Lakebase PostgresでAIエージェントオーケストレーションを簡素化
本記事では、DatabricksがLakebase Postgresを活用して、外部インフラストラクチャなしでAIエージェント向けのスケーラブルでフォールトトレラントなタスクキューを構築する方法を説明します。4つのPostgresネイティブパターンにより、同時実行優先度対応デキュー、リースベースのクラッシュリカバリ、レート制限対応スロットリング、べき等コールバックを実現します。リアルタイムの可観測性はLISTEN/NOTIFYとSSEによって達成されています。このアーキテクチャはCLAの監査ソリューションで実証され、文書抽出時間を数時間から数分に短縮しました。
はじめに:従来の監査は面倒なプロセスであり、詳細な文書レビューと情報抽出が求められていました。このプロセスを加速するため、CLA(CliftonLarsonAllen LLP)はDatabricks社と協力し、エージェンティックな監査ソリューションを構築しました。このソリューションは完全にDatabricks上に構築されており、Lakebase Postgres、Databricks Apps、Lakeflow Jobs、MLflow、Unity Catalog Volumesを活用し、文書抽出時間を数時間から数分に短縮します。本記事では、その中核コンポーネントの1つであるオーケストレーションレイヤーに焦点を当てます。
オーケストレーションの課題:文書解析を大規模に実行する際、5つの分散システム問題が発生します。タスクレイテンシの予測不可能性、レート制限対応、ワークロードの優先順位付け、タスクごとのコスト帰属、リアルタイムの進行状況可視化です。従来は複数の専用システムを組み合わせる方法がとられていましたが、それぞれに運用負荷が伴います。DatabricksのソリューションはLakebaseを核とし、単一プラットフォームですべての要件を満たします。

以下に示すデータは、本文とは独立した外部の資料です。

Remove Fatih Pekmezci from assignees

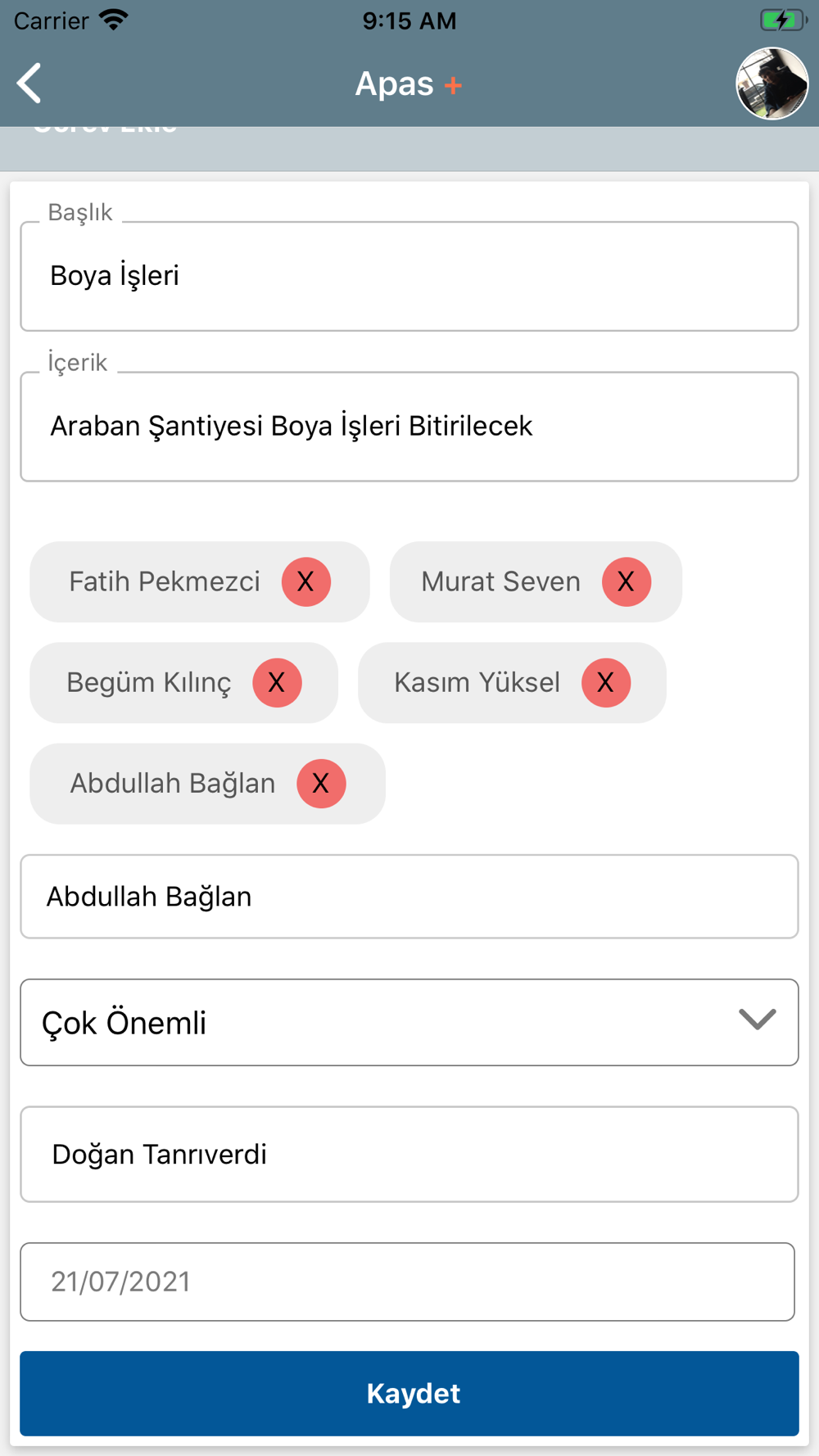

ソリューションアーキテクチャ:アプリケーションスタックはDatabricksサービスのみで構成されます。Webアプリケーション(Databricks Apps)は文書のアップロードと解析リクエストを処理し、Lakebaseはオーケストレーターのリレーショナル状態をホストするPostgresデータベースです。オーケストレーター自体もDatabricks Apps上で動作し、ワーカーデーモンとオペレーターダッシュボードを提供します。AIエージェント(Lakeflow Jobs)が実際の文書解析を実行します。外部メッセージブローカーやスケジューラーは不要です。
タスクキューの実装:タスクキューはLakebase内の2つのPostgresテーブル(tasksとtask_attempts)により支えられています。4つのPostgresネイティブパターンにより、堅牢なキューへと変換されます。
- 同時実行優先度対応デキュー:FOR UPDATE SKIP LOCKEDを使用して同時実行安全性を確保し、ORDER BY priority DESC, created_atで優先度順に処理します。
- リースベースのクラッシュリカバリ:デキュー時に有効期限付きリースを記録し、定期的なスイーパーが期限切れタスクを再エンキューすることで、クラッシュ後もタスクが自動的に復旧されます。
- レート制限対応スロットリング:同時実行上限、トークンバジェット、またはその組み合わせの3つのモードをサポートし、デキュー時に動的にチェックしてモデルエンドポイントの制限を超過しないようにします。
- べき等Webhookコールバック:コールバックハンドラーはべき等に設計されており、重複処理のリスクを排除します。
リアルタイムオペレーターダッシュボード:PostgresのLISTEN/NOTIFYとサーバー送信イベント(SSE)を活用し、タスクの状態、入出力トークン数、LLMコスト、計算コスト、応答時間の中央値などのメトリクスをリアルタイムで表示するダッシュボードを構築します。
結論:Lakebase Postgresにより、Databricksは長時間実行されるエージェントワークロード向けの、よりシンプルでスケーラブルなオーケストレーションパターンを提供します。このアーキテクチャはCLAの本番環境で実証され、その実用性が確認されました。